§ Prompt
Could you turn the lines below into a numbered list, leaving out any blank lines?
--- start ---
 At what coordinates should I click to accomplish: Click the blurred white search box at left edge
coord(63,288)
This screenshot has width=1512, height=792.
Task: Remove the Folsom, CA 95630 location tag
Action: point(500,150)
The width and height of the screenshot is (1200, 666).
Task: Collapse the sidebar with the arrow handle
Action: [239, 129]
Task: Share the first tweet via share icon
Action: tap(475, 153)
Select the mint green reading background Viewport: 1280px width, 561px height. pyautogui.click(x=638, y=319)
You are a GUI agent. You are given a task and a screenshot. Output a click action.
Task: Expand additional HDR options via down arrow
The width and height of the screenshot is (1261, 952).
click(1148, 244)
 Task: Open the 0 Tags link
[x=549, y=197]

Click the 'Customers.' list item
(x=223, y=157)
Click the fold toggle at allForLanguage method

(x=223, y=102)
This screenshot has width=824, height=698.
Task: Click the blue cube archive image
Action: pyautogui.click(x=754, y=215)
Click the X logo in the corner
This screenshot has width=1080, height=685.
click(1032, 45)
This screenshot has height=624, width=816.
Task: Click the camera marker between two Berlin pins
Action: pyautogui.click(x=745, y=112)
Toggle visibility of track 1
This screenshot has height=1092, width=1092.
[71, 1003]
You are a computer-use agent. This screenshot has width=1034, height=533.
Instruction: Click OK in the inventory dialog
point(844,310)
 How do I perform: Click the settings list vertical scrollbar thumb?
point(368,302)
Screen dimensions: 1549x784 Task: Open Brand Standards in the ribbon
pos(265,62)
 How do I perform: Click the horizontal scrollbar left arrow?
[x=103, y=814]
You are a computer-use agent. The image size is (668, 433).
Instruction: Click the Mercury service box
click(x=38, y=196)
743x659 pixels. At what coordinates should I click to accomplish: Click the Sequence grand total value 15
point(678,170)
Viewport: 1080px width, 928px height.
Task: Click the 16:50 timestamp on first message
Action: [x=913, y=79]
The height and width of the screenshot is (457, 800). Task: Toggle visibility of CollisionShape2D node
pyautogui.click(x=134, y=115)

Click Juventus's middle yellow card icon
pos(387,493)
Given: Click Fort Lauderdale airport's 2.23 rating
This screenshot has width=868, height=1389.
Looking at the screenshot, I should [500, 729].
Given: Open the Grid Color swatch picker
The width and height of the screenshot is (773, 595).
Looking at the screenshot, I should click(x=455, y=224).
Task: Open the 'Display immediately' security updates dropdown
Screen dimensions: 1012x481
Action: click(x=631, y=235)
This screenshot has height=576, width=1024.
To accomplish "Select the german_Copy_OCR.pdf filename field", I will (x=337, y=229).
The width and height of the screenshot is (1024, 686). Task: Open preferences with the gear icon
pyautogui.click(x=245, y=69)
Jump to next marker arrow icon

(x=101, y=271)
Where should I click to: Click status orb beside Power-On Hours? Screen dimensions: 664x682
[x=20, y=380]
--- end ---
§ Solution to this problem
1.  At what coordinates should I click to accomplish: Click the blurred white search box at left edge
2. coord(63,288)
3. This screenshot has width=1512, height=792.
4. Task: Remove the Folsom, CA 95630 location tag
5. Action: point(500,150)
6. The width and height of the screenshot is (1200, 666).
7. Task: Collapse the sidebar with the arrow handle
8. Action: [239, 129]
9. Task: Share the first tweet via share icon
10. Action: tap(475, 153)
11. Select the mint green reading background Viewport: 1280px width, 561px height. pyautogui.click(x=638, y=319)
12. You are a GUI agent. You are given a task and a screenshot. Output a click action.
13. Task: Expand additional HDR options via down arrow
14. The width and height of the screenshot is (1261, 952).
15. click(1148, 244)
16.  Task: Open the 0 Tags link
17. [x=549, y=197]
18. Click the 'Customers.' list item
19. (x=223, y=157)
20. Click the fold toggle at allForLanguage method
21. (x=223, y=102)
22. This screenshot has width=824, height=698.
23. Task: Click the blue cube archive image
24. Action: pyautogui.click(x=754, y=215)
25. Click the X logo in the corner
26. This screenshot has width=1080, height=685.
27. click(1032, 45)
28. This screenshot has height=624, width=816.
29. Task: Click the camera marker between two Berlin pins
30. Action: pyautogui.click(x=745, y=112)
31. Toggle visibility of track 1
32. This screenshot has height=1092, width=1092.
33. [71, 1003]
34. You are a computer-use agent. This screenshot has width=1034, height=533.
35. Instruction: Click OK in the inventory dialog
36. point(844,310)
37.  How do I perform: Click the settings list vertical scrollbar thumb?
38. point(368,302)
39. Screen dimensions: 1549x784 Task: Open Brand Standards in the ribbon
40. pos(265,62)
41.  How do I perform: Click the horizontal scrollbar left arrow?
42. [x=103, y=814]
43. You are a computer-use agent. The image size is (668, 433).
44. Instruction: Click the Mercury service box
45. click(x=38, y=196)
46. 743x659 pixels. At what coordinates should I click to accomplish: Click the Sequence grand total value 15
47. point(678,170)
48. Viewport: 1080px width, 928px height.
49. Task: Click the 16:50 timestamp on first message
50. Action: [x=913, y=79]
51. The height and width of the screenshot is (457, 800). Task: Toggle visibility of CollisionShape2D node
52. pyautogui.click(x=134, y=115)
53. Click Juventus's middle yellow card icon
54. pos(387,493)
55. Given: Click Fort Lauderdale airport's 2.23 rating
56. This screenshot has width=868, height=1389.
57. Looking at the screenshot, I should [500, 729].
58. Given: Open the Grid Color swatch picker
59. The width and height of the screenshot is (773, 595).
60. Looking at the screenshot, I should click(x=455, y=224).
61. Task: Open the 'Display immediately' security updates dropdown
62. Screen dimensions: 1012x481
63. Action: click(x=631, y=235)
64. This screenshot has height=576, width=1024.
65. To accomplish "Select the german_Copy_OCR.pdf filename field", I will (x=337, y=229).
66. The width and height of the screenshot is (1024, 686). Task: Open preferences with the gear icon
67. pyautogui.click(x=245, y=69)
68. Jump to next marker arrow icon
69. (x=101, y=271)
70. Where should I click to: Click status orb beside Power-On Hours? Screen dimensions: 664x682
71. [x=20, y=380]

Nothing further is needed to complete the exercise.